Extracellular matrix (ECM) is widely considered to be integral to the function of skeletal muscle, providing mechanical support, transmitting force, and contributing to passive stiffness. Many functions and dysfunctions attributed to ECM are thought to stem from its mechanical properties, yet there are few data describing the mechanics of intact ECM. Such measurements require isolating intact ECM from the muscle cells it surrounds. The objectives of this study were to quantify the efficiency of three techniques for this purpose: Triton, Triton with sodium dodecyl sulfate, and latrunculin B; and to determine their impact on properties of the remaining ECM. Efficiency was quantified by DNA content and evaluation of western blot intensities for myosin and actin. The properties of ECM were quantified by collagen content and uniaxial tensile testing.
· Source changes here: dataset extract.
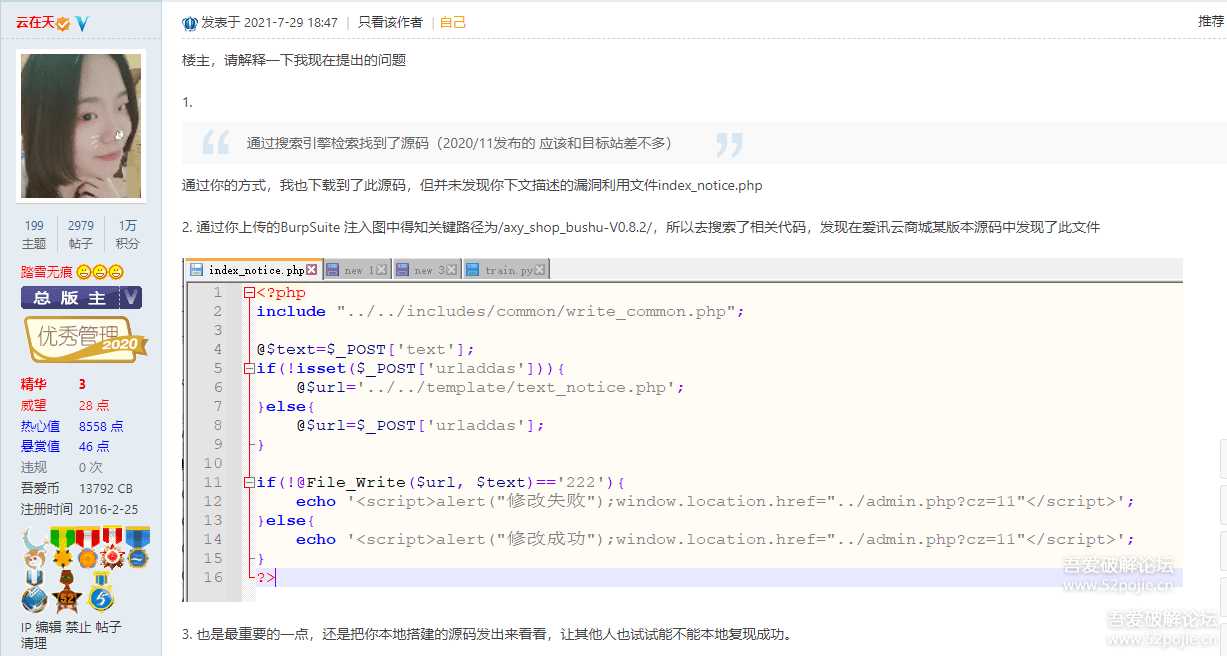Close the index_notice.php tab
We found that latrunculin B was the most efficient method for removing skeletal muscle cells, reducing DNA content to less than 10% of that seen in control muscles, and substantially reducing the myosin and actin to 15% and 23%, respectively; these changes were larger than for the competing methods. Collagen content after decellularization was not significantly different from control muscles for all methods. Only the stiffness of the muscles decellularized with latrunculin B differed significantly from control, having a Young's modulus reduced by 47% compared to the other methods at matched stresses. Our results suggest that latrunculin B is the most efficient method for decellularizing skeletal muscle and that the remaining ECM accounts for approximately half of the stiffness in passive muscle.